_Task directions:_ Extract, exactly and without pictures, every line from the one that includes "How do I perform: Click" through the final line of the material below.

-- Given data follows --

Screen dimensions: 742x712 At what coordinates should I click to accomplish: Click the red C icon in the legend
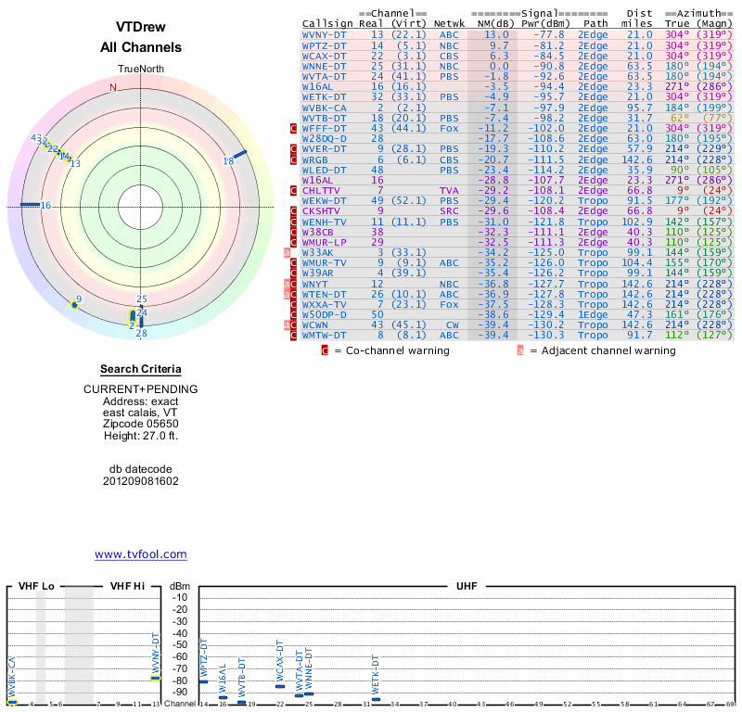tap(325, 350)
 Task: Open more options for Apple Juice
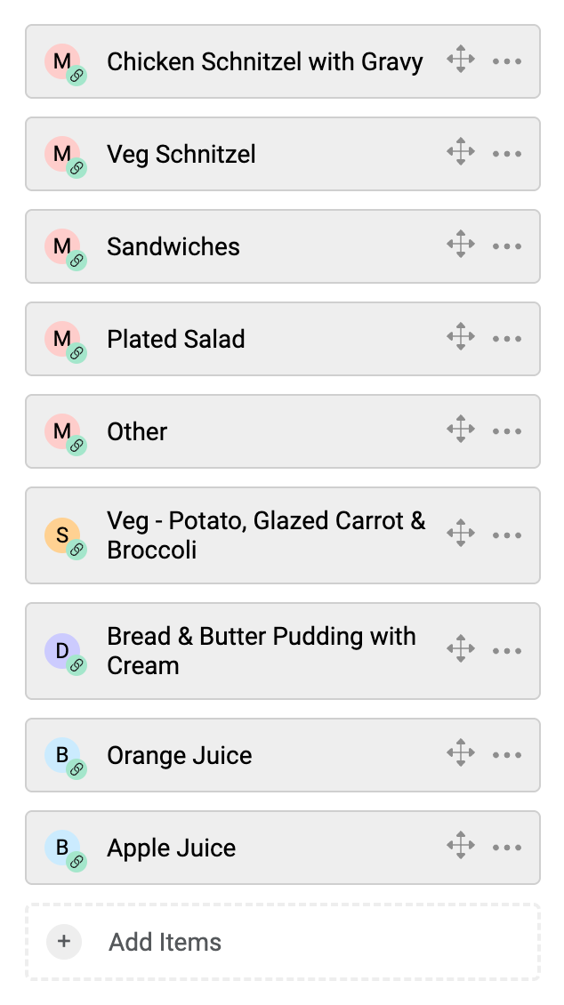point(506,848)
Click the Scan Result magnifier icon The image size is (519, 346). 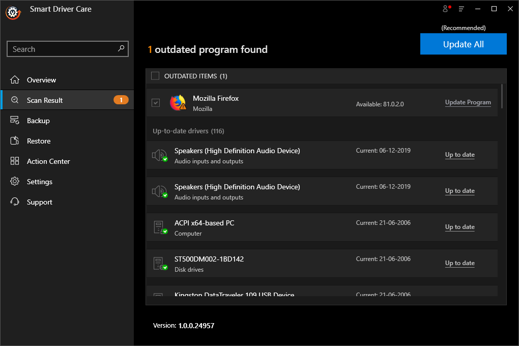coord(15,100)
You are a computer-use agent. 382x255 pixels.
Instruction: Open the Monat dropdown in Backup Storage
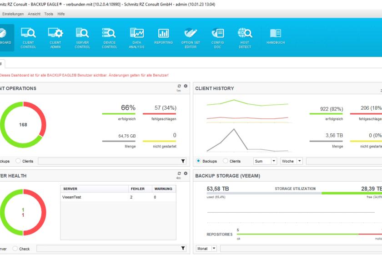point(206,249)
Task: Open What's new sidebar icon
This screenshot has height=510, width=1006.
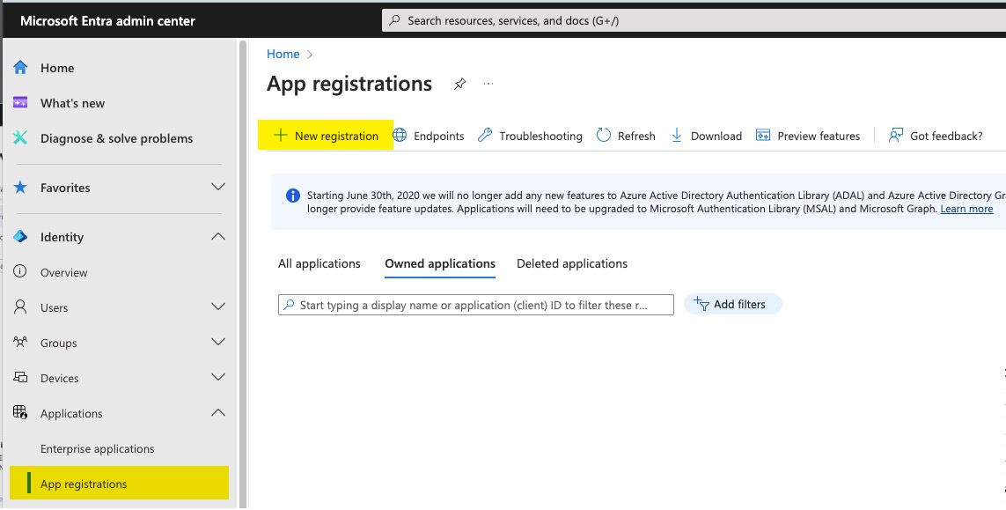Action: (21, 103)
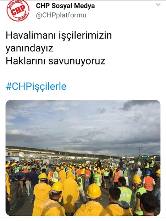Open the CHP Sosyal Medya profile name
Image resolution: width=166 pixels, height=221 pixels.
pyautogui.click(x=65, y=6)
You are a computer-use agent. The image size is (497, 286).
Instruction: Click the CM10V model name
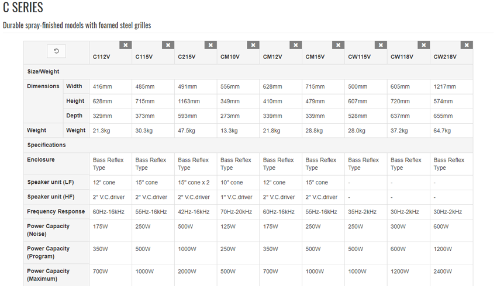tap(230, 57)
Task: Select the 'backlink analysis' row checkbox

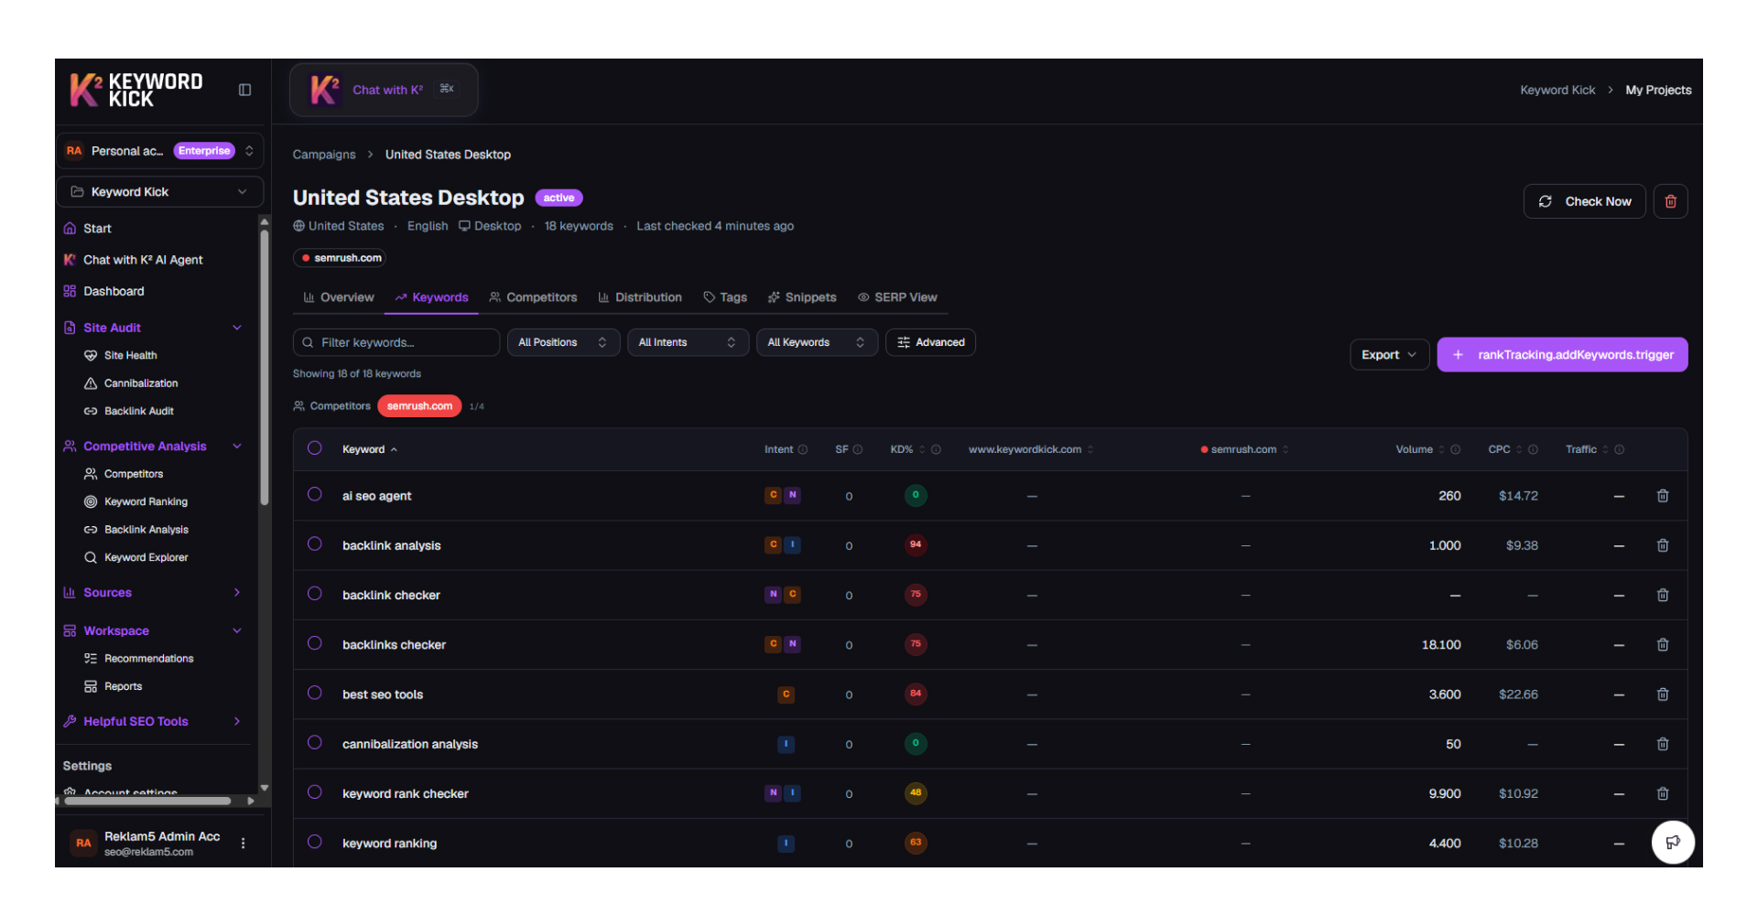Action: (x=315, y=544)
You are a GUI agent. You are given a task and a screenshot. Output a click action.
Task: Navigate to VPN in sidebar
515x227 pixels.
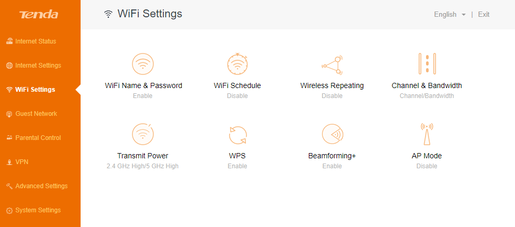[17, 162]
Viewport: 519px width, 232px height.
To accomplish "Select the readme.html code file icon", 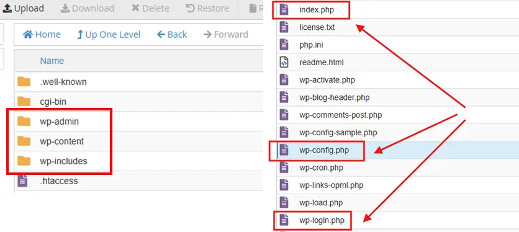I will coord(284,62).
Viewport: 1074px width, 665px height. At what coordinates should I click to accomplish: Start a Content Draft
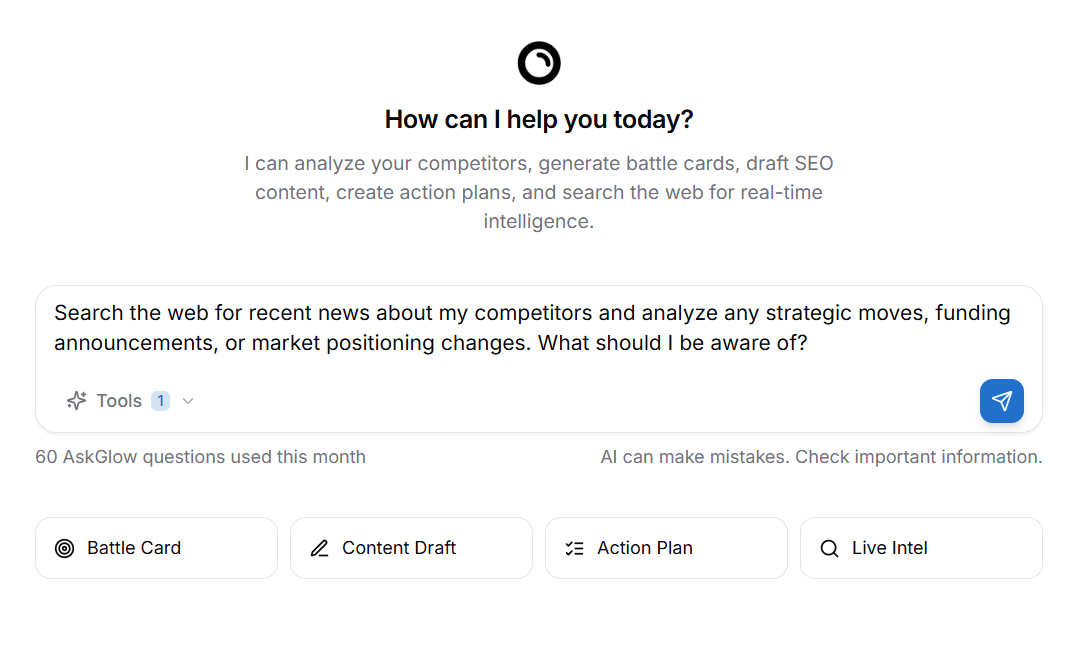(411, 548)
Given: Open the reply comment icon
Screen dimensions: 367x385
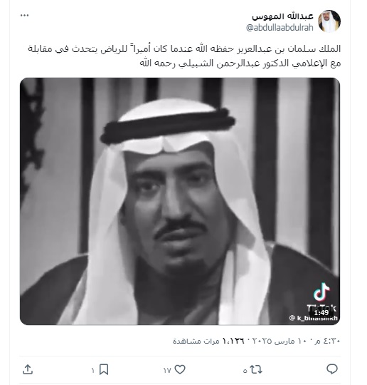Looking at the screenshot, I should pos(332,369).
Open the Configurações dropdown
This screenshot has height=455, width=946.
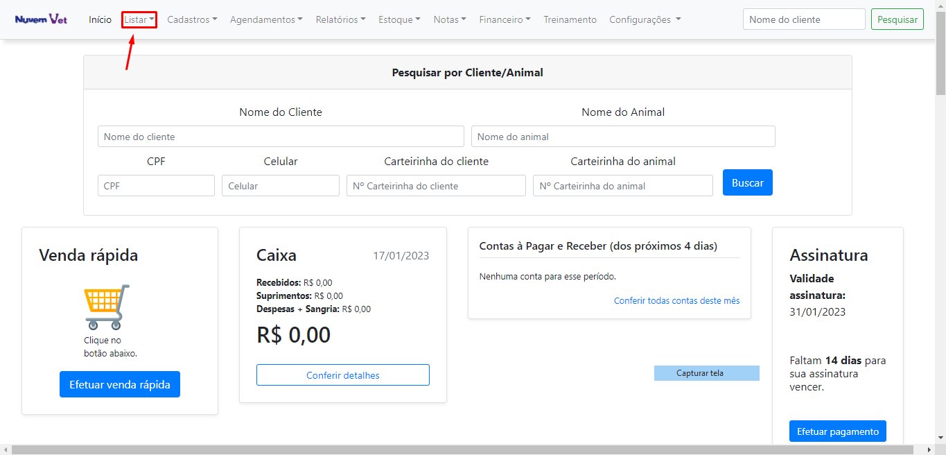645,19
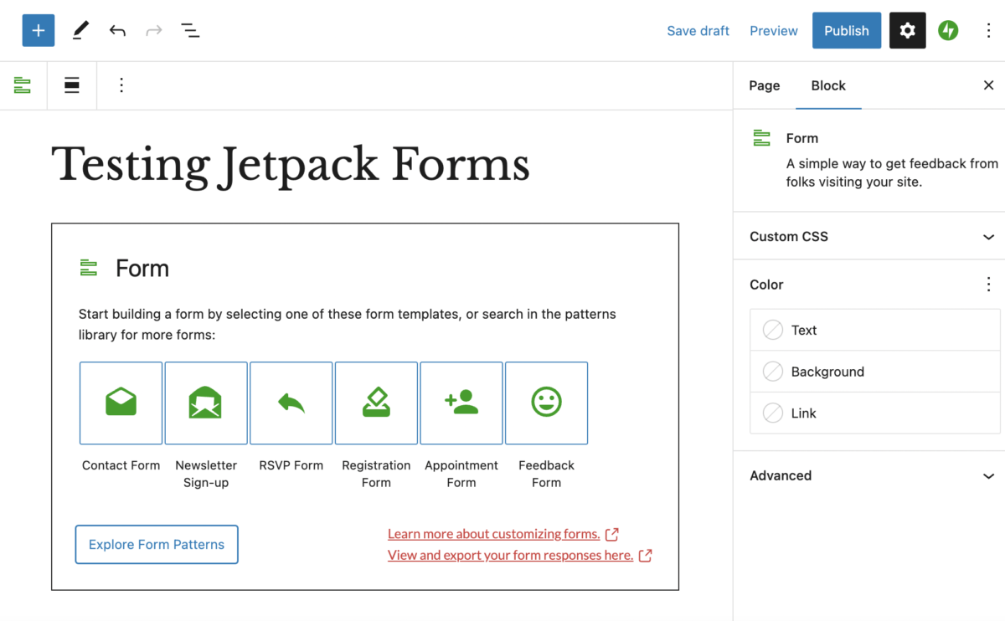Click the Testing Jetpack Forms title field
The width and height of the screenshot is (1005, 621).
pos(291,164)
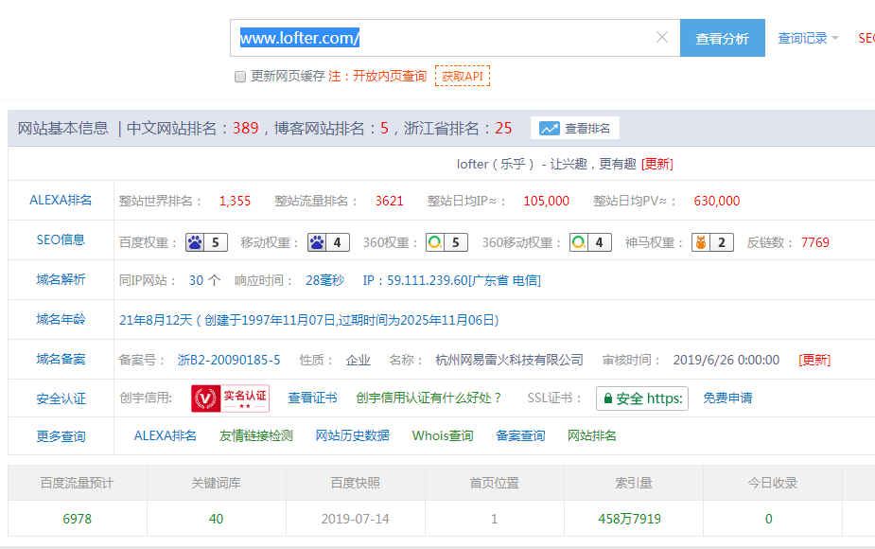Click the 安全 https lock badge
The height and width of the screenshot is (549, 875).
click(642, 398)
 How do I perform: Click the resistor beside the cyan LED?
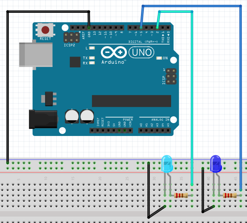[181, 195]
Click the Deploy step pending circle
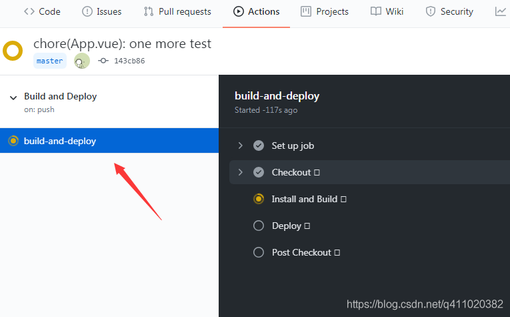This screenshot has width=510, height=317. [x=259, y=226]
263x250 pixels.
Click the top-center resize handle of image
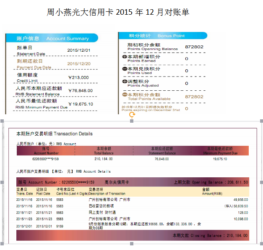click(x=132, y=121)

-- Given data concluded --

_Output:_
 How do I perform: Click the resistor beside the cyan LED?
[181, 195]
Click the Deploy step pending circle
This screenshot has width=510, height=317. [x=259, y=226]
263x250 pixels.
Click the top-center resize handle of image
click(x=132, y=121)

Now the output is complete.